Search code examples
unixsortingcountlines

Compress EACH LINE of a file individually and independently of one another? (or preserve newlines)


I have a very large file (~10 GB) that can be compressed to < 1 GB using gzip. I'm interested in using sort FILE | uniq -c | sort to see how often a single line is repeated, however the 10 GB file is too large to sort and my computer runs out of memory.

Is there a way to compress the file while preserving newlines (or an entirely different method all together) that would reduce the file to a small enough size to sort, yet still leave the file in a condition that's sortable?

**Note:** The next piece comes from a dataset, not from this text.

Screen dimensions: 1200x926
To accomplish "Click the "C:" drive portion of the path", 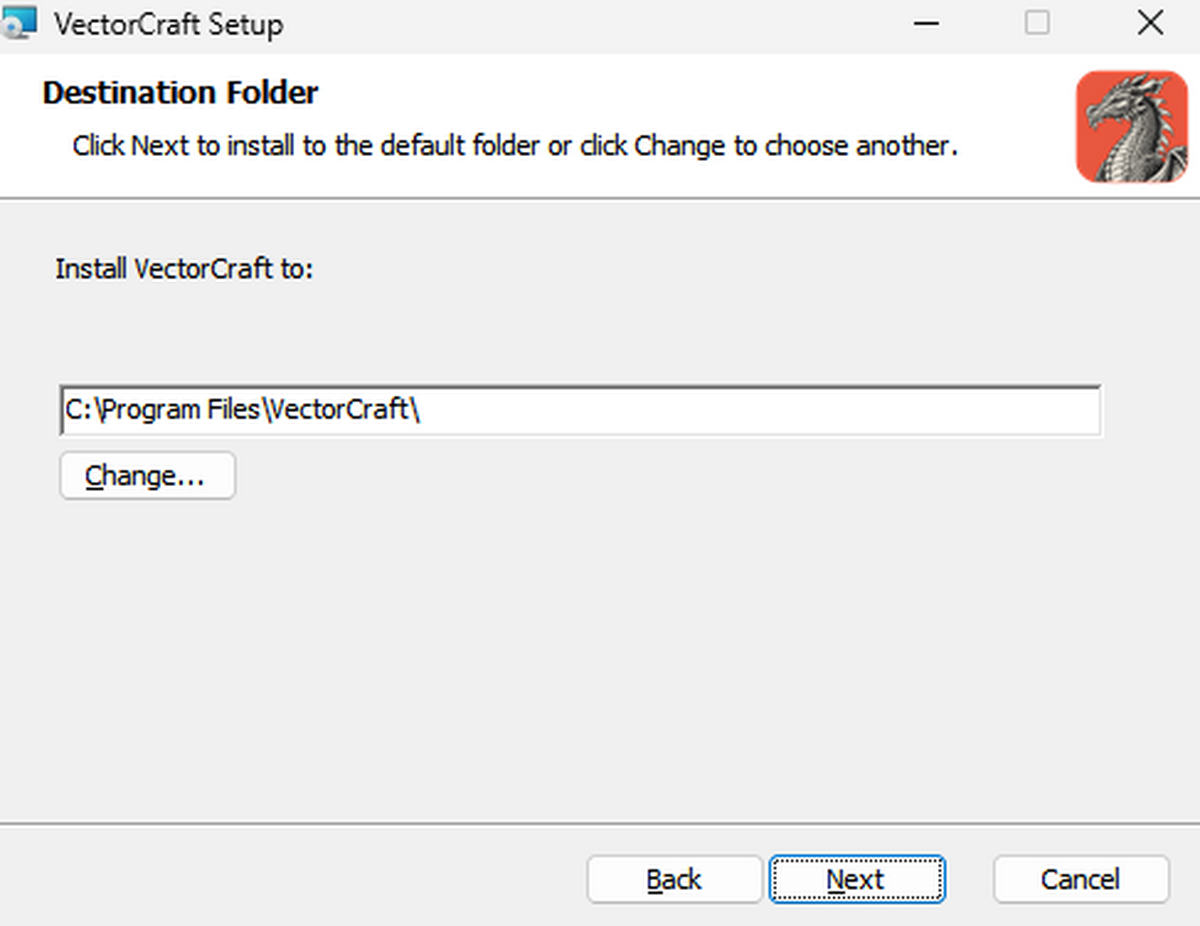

Or any other method of finding out / countin how many times each line is repetead inside a large file (a ~10 GB CSV-like file) ?

Thanks for any help!


Solution

  • There are some possible solutions:

    1 - use any text processing language (perl, awk) to extract each line and save the line number and a hash for that line, and then compare the hashes

    2 - Can / Want to remove the duplicate lines, leaving just one occurence per file? Could use a script (command) like: awk '!x[$0]++' oldfile > newfile

    3 - Why not split the files but with some criteria? Supposing all your lines begin with letters: - break your original_file in 20 smaller files: grep "^a*$" original_file > a_file - sort each small file: a_file, b_file, and so on - verify the duplicates, count them, do whatever you want.